Finding answers: Genome sequencing revealed that Gabin has a mutation in SHANK3, which accounts for his autism.

All of these countries are being forced to reckon with the growing demand for genetic testing, much of it from parents of children with rare conditions. For Gabin, the results of his whole-genome sequence completely changed his family’s outlook on his autism. Laurent Savard says he cried after learning about his son’s mutation, but it also made him hopeful about scientific advances. “Immediately after, I read on the internet that mice with mutations in SHANK3 had become typical after a molecular treatment,” he says. “I then imagined that Gabin would become typical one day, talking, telling me what he experienced on the inside.”

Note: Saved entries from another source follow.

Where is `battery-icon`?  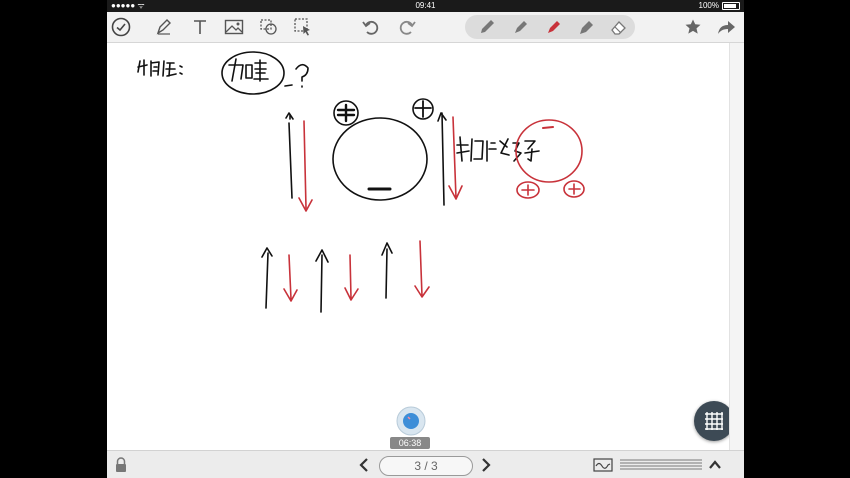 battery-icon is located at coordinates (731, 6).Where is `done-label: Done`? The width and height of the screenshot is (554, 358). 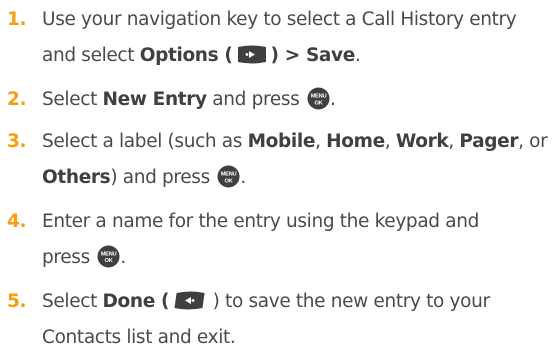
done-label: Done is located at coordinates (129, 302).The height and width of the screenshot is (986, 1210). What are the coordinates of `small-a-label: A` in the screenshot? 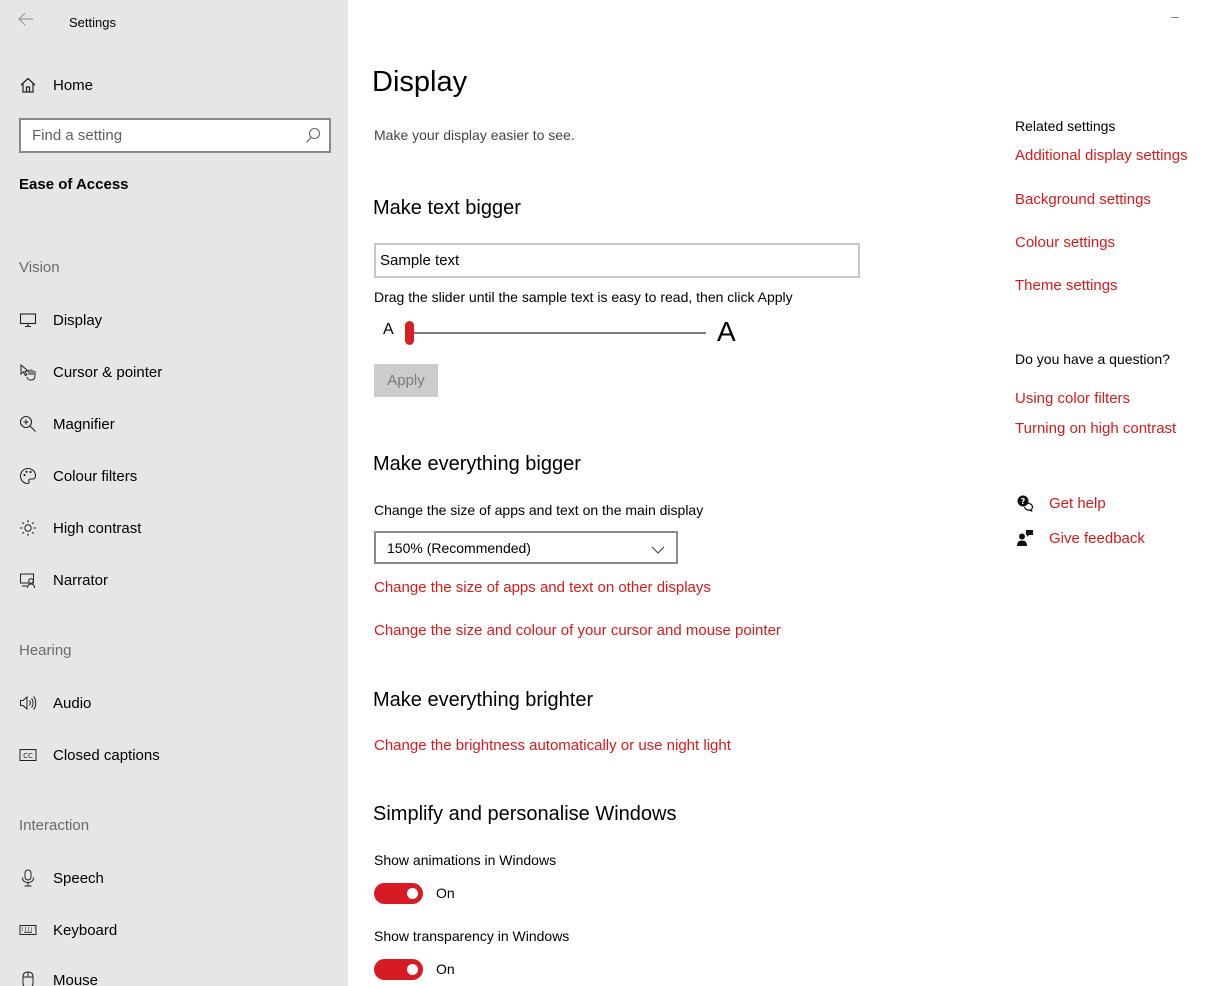 It's located at (388, 330).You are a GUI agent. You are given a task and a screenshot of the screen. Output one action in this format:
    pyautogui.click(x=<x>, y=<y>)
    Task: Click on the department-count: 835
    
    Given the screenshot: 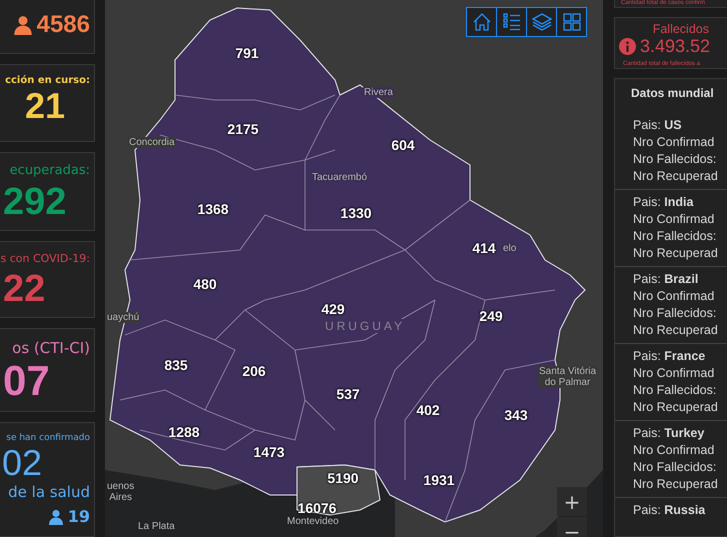 What is the action you would take?
    pyautogui.click(x=176, y=365)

Savard knows there is an enormous gulf between animal studies and therapies for people, but he is still optimistic. In his 2017 book, “Gabin Sans Limites” (“Gabin Without Limits”), Savard wrote: “Maybe Gabin will make up for lost time … He will drown us in a stream of words. We will wake him even in the middle of the night for the sole pleasure of hearing him speak.”

For now, Savard is performing a stand-up comedy show to raise awareness about autism and the potential of genetic research. The act is called “Le Bal des Pompiers” after the fire-station dances that take place across France on 13 July — the night before Bastille Day and, by coincidence, Gabin’s birthday. To stand up for Gabin’s rights, he says, “humor is the best weapon.”